Another weakness that needs to be addressed is Vietnam's shortage of raw material: Around 80% of cotton needs are reportedly met by imports. To address this problem, some interesting ideas are already on the table. Mr. An, for example, suggests ways that Vietnam and the U.S. could form a mutually beneficial relationship. For while the U.S. textile industry may not be the most competitive in low-cost labor, it has advantages in raw material, technique and management.

He explains, "We want to attract more U.S. textile manufacturers . . . that can supply us fabric produced in the U.S., or they can bring facilities to Vietnam to make fabric in Vietnam and re-export clothing to the U.S. market. That is a win-win procedure." While some will cast off this suggestion as simplistic or unrealistic to implement, it nonetheless shows an appreciation of the fundamental laws of comparative advantage -- exactly the kind of thinking that will keep Vietnam moving forward.

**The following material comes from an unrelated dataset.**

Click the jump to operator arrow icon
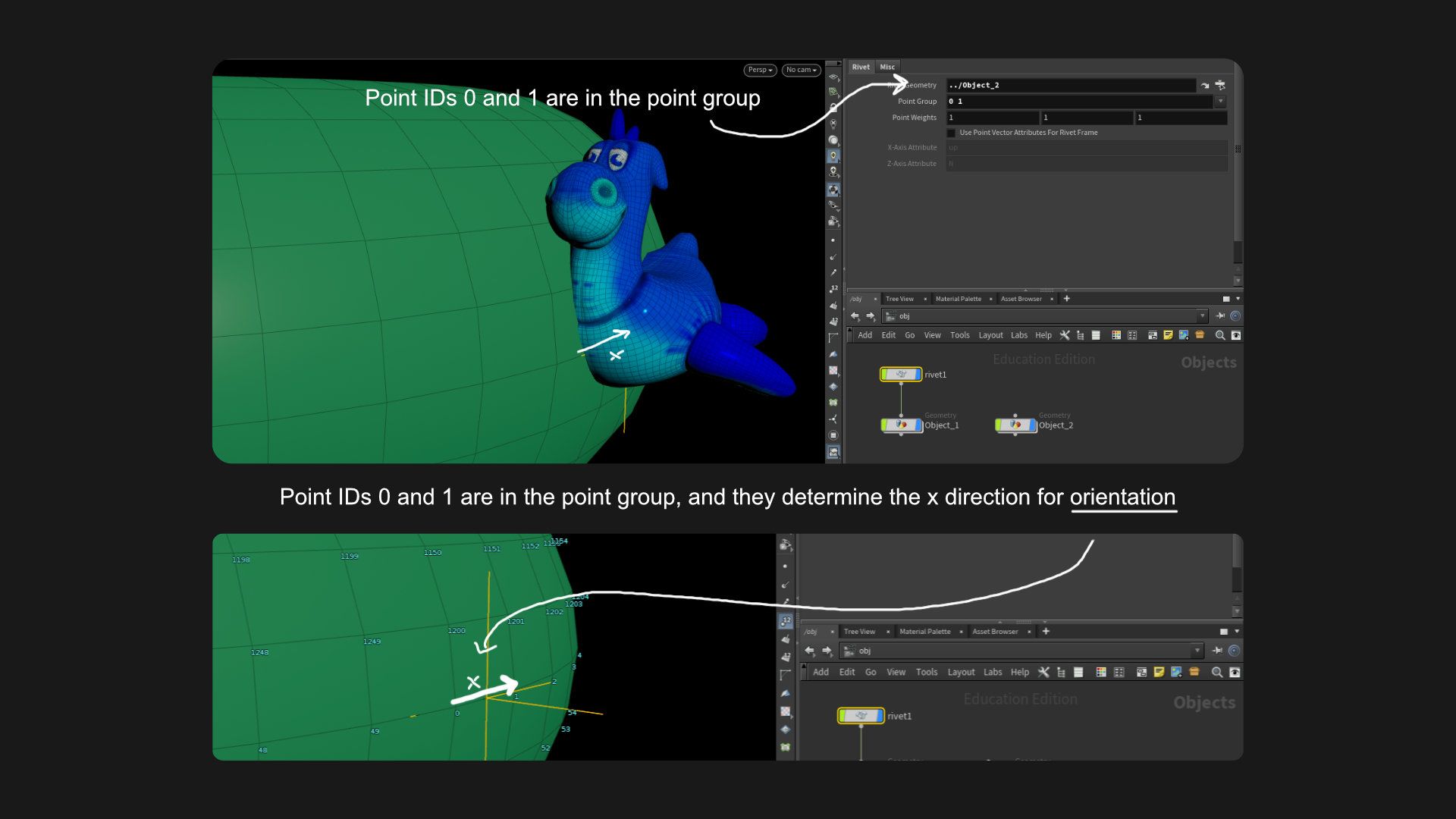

This type of thinking would be valuable for U.S. textile lobbyists as well, who would do better to recognize that restraining Vietnamese imports is not the way to bring business back home. After Saturday, when textile and apparel quotas were eliminated for all members of the WTO, the U.S. will have quota arrangements with only Vietnam and Belarus, according to the U.S Association of Importers of Textiles and Apparel. Decisions by the European Union and Canada to drop their textile and apparel quotas on Vietnam have prompted calls by U.S. importers for America to do the same.

Vietnam's textile industry will face many challenges in 2005. But the silver lining is that Vietnam is responding to these challenges not by lobbying for protection, but rather by trying to capitalize on the advantages that set the small country apart.

Ms. Parker is an editorial page writer at The Asian Wall Street Journal.